From small, often dilapidated buildings, great things can come in time, writes Kya deLongchamps

Living in the Bridgend area of Wales, Jon and Mary Crease were looking for a home with at least an acre of land in Mary’s former home place in Ireland for over 20 years.

The couple’s two-up, two-downcottage is set in verdant rolling hills near Pedlar’s Cross, Clonakilty and they are making valiant efforts in a sustainable, sympathetic restoration and extension.

Having trebled the footprint, they are six months from a house warming of their 100-year-old house.

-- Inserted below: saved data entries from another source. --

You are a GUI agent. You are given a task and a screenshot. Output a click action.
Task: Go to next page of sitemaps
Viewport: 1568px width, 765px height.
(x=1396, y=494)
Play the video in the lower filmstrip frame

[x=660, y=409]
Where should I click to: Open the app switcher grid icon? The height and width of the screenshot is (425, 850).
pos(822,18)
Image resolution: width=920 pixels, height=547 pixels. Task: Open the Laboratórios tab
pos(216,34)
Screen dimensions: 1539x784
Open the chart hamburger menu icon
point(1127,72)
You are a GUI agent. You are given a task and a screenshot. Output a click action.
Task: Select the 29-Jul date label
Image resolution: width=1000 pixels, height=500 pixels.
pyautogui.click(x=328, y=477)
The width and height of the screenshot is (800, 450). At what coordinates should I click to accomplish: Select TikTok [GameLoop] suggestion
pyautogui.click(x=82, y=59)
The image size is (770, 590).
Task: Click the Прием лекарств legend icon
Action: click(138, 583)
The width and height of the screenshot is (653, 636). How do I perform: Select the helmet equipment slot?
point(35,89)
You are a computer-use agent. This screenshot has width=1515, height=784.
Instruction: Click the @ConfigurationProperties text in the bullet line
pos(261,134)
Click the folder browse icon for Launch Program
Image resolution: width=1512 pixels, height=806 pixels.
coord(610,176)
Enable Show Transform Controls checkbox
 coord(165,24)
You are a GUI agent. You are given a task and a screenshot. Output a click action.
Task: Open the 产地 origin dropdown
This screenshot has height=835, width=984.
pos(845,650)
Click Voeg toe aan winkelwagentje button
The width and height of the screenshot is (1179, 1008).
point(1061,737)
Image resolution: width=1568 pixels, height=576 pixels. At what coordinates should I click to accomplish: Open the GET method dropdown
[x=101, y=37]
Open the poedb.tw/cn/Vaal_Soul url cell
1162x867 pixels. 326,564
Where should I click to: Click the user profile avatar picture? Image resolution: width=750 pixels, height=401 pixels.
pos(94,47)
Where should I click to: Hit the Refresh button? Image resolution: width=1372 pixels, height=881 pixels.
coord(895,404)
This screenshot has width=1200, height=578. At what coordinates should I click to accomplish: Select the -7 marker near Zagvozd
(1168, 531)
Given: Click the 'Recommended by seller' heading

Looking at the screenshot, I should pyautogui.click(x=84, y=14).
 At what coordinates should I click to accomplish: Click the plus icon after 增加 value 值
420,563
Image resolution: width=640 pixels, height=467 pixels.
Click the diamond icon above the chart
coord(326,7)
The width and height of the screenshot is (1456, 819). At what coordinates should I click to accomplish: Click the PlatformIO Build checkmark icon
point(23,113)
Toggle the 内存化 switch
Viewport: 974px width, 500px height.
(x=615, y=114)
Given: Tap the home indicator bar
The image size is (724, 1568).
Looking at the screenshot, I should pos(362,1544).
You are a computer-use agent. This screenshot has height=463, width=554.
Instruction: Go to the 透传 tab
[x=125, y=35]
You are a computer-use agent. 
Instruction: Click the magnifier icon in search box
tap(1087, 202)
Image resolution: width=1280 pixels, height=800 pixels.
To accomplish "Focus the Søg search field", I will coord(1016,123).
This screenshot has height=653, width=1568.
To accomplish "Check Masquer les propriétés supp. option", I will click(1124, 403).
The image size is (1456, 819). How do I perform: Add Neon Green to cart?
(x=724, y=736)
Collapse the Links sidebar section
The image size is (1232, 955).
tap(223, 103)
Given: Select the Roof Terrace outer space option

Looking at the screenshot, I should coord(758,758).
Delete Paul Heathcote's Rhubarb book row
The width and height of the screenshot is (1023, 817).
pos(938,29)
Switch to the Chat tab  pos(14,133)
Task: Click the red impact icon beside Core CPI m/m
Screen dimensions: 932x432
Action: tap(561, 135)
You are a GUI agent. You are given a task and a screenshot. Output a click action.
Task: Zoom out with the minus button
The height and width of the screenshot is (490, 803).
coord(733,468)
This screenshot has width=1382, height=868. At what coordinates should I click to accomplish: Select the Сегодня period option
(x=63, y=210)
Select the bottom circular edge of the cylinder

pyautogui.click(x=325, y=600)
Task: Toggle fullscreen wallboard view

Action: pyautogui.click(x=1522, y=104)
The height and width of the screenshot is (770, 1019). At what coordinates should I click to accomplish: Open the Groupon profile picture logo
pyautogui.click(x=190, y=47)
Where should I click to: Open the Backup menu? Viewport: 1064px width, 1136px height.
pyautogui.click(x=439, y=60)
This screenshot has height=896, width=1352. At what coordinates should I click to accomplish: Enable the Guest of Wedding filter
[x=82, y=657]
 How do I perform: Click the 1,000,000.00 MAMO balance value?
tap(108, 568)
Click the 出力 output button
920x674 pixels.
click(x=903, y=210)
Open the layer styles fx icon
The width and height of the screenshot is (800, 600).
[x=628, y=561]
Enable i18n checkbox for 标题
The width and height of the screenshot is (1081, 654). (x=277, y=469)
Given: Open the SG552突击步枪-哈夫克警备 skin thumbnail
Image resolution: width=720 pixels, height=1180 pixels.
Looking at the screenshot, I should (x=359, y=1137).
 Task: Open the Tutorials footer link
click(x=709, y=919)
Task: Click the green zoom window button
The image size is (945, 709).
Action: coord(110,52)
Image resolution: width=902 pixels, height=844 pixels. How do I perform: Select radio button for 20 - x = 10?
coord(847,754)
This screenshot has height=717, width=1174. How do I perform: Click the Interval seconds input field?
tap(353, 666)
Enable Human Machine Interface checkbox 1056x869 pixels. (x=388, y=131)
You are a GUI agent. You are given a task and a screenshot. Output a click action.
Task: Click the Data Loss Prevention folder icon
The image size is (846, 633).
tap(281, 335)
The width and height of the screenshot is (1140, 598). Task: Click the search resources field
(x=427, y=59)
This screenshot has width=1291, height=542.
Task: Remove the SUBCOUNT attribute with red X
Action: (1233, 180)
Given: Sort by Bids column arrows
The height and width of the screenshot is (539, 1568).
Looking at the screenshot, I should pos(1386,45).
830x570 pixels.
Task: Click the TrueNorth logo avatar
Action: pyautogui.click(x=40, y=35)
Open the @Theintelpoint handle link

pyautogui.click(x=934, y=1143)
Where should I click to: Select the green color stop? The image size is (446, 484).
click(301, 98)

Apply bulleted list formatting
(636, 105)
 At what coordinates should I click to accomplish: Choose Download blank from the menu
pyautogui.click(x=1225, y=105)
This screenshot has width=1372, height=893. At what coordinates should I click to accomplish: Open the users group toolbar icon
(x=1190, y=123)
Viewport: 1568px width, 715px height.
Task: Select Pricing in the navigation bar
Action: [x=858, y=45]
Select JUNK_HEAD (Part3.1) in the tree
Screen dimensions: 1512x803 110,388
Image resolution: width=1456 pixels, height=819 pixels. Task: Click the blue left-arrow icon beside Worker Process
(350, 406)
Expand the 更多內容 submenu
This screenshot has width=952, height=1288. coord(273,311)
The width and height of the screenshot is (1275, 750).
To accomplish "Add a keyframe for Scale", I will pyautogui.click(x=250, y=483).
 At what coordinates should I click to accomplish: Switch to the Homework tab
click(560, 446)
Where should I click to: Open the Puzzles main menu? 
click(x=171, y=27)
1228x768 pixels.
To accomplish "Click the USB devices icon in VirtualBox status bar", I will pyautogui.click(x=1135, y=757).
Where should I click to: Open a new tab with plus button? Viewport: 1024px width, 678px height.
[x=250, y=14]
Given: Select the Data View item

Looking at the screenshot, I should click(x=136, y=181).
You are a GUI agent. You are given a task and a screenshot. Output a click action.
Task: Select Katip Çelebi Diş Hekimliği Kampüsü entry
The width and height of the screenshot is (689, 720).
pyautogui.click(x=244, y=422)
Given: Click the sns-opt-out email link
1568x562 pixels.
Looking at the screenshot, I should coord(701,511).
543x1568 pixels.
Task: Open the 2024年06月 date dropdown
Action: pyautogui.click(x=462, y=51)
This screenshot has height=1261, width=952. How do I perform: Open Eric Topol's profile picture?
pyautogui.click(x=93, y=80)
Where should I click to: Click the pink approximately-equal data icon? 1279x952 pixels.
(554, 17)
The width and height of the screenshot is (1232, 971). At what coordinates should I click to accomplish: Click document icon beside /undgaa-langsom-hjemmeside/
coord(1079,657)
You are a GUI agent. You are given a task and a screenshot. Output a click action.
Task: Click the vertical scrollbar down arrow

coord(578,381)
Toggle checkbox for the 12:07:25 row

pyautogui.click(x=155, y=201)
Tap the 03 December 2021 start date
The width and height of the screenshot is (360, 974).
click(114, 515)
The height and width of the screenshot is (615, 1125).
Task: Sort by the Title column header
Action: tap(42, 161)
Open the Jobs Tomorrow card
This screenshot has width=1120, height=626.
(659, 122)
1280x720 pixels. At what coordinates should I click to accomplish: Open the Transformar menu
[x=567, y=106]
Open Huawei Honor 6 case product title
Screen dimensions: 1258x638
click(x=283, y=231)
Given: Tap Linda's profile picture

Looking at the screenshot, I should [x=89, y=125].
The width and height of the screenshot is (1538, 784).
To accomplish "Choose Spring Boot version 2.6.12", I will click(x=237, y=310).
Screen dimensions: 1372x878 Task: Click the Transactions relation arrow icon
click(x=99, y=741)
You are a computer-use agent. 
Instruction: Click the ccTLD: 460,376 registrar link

“We spotted the listing for the property with Sherry Fitz O’Neill in Clonakilty during a jaunt,” says Mary.

“It had been uninhabited for some years, but ticked so many boxes, and on viewing we found ourselves willing to compromise on its honest shortcomings.”

Jon and Mary Crease’s cottage in Pedlar’s Cross, Clonakilty, Co Cork, which dates from around 1890-1919. A part L-standard extension can marry to a period building in a number of styles. Here the Creases have gone for a classic rural look. Corridors and halls can be used to form sensitive conjunctions.

These included tiny dimensions, a bowing front façade, failing windows and slates, no hot water, and simple foundation stones with a butted slate acting as primitive DPC.

“We know some, but not all of its history,” she says, as we sit propped on a honed limestone windowsill in what will be the master suite.

“It might be a former council cottage bought by relations of the former residents, the O’Leary’s, who at one time had nine boys in the house.

“The house was liveable and it’s surprisingly dry,” says Jon. “My job placed me on building sites regularly, and I had a working knowledge of CAD, so I felt confident about the design aspect of the house, working with an engineer.

“We were excited at the prospect of being fully involved in the restoration and build, and while not wanting to do absolutely everything, we’re happy to act as labourers for contractors and trades, and grateful to have more experienced eyes looking over our shoulders.”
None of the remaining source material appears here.